Kickstarter uses an all-or-nothing funding model, which, I think, doesn’t make as much sense as they probably think. Let’s say you want to raise $5,000. If you need the $5,000 to buy something that costs exactly $5,000 then you really need all the money. But for many photographers (I’m going to focus on just those for obvious reasons) this often is not how this might work. A photographer might be not overly happy, but still quite content to get “just” $4,000 instead of the $5,000. (more)
There are many different case scenarios where there could be the case. Let’s assume you want to do a road trip, you do your budgeting, and you figure you need $5,000. If you ended up with $4,000 you could still do the road trip - you’d just have to remove some expenses (cut the trip short or whatever else you could do). You’d basically reduce the scope of your project to make it fit the money you get - and that’s a situation photographers are very used to (unless they’re independently wealthy or get a grant).
In fact, that’s a situation everybody is used to: If you want to buy a car and the car costs $15,000 while you only have $14,000, you don’t decide not to buy any car. You will probably find a car that fits your budget. If you want to go on vacation, and your planned vacation would cost $1,000 while you only have $800, most people I know would make it work with $800: Go for fewer days, or stay at a cheaper hotel or whatever option there is.
Insisting on an all-or-nothing funding model essentially is an unnecessary simplification of what crowdfunding could really be. Why not instead work with two numbers, the amount of money the photographer wants to raise and the minimum amount of money that needs to be raised for the project to be possible at all? For the above example, that could be $5,000 and $4,000, say. You figure you’d really need $5,000 for your road trip, but you could cut some expenses and do the whole thing, in a somewhat reduced form, for less. Or maybe you want to photograph 50 people, but you could also just photograph 40. Or instead of producing 300 books you’d produce 200.

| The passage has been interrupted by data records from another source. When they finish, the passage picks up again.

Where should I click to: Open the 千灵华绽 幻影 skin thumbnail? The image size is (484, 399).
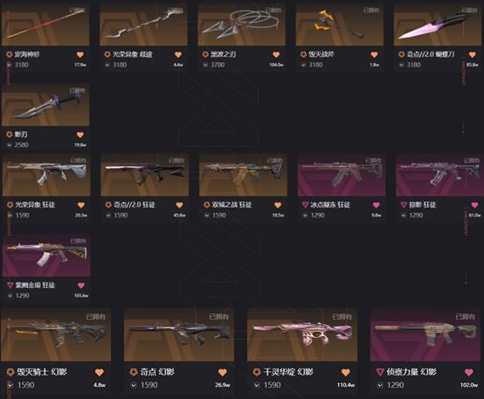(302, 334)
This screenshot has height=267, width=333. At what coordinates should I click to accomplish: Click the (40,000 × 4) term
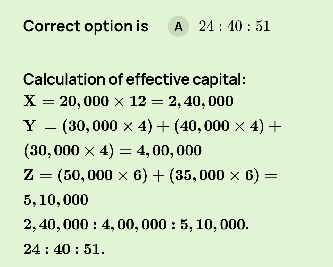tap(219, 126)
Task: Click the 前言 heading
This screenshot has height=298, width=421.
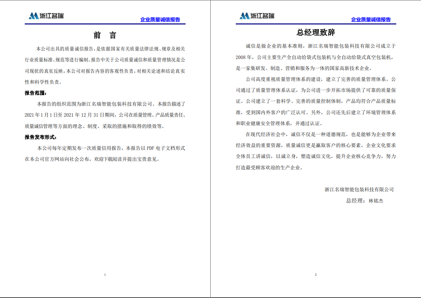Action: tap(105, 35)
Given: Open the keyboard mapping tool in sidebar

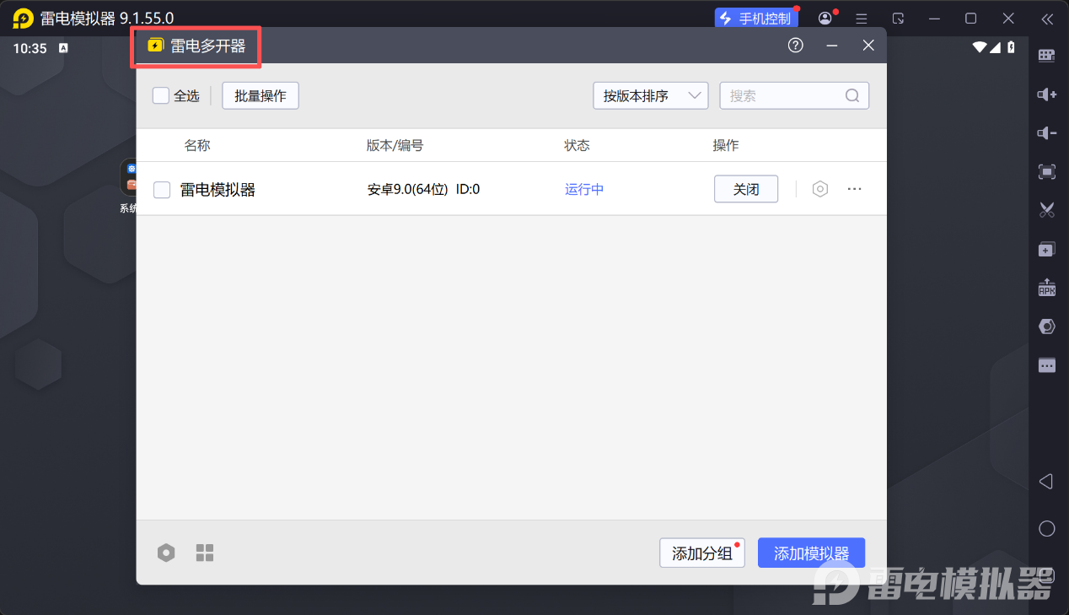Looking at the screenshot, I should [1046, 56].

This would probably increase the numbers of successful pitches quite a bit, Kickstarter would make extra money (for them it’s a business, a way to make money), and it would give people more flexibility - both backers and photographers.
Of course, you could argue that if someone could do their project for $4,000 why don’t then then ask for just that? But that misses the point. When you budget your project, you want to budget it properly. You want to budget the project you want to do. Once you have that number you could then think about what number you could still work with - if the full amount doesn’t come through. Or you could even decide that if you raise $4,000 instead of the $5,000 you’d put the remaining $1,000 on a credit card.
Your potential backers would see the numbers, and they could base their decision on that. If someone asks for $5,000, but could also work with $4,000 (to do something a little reduced) that seems to make a lot of sense. In contrast, if someone asks for $5,000, but could also work with $2,000 - I’d probably think twice before funding that.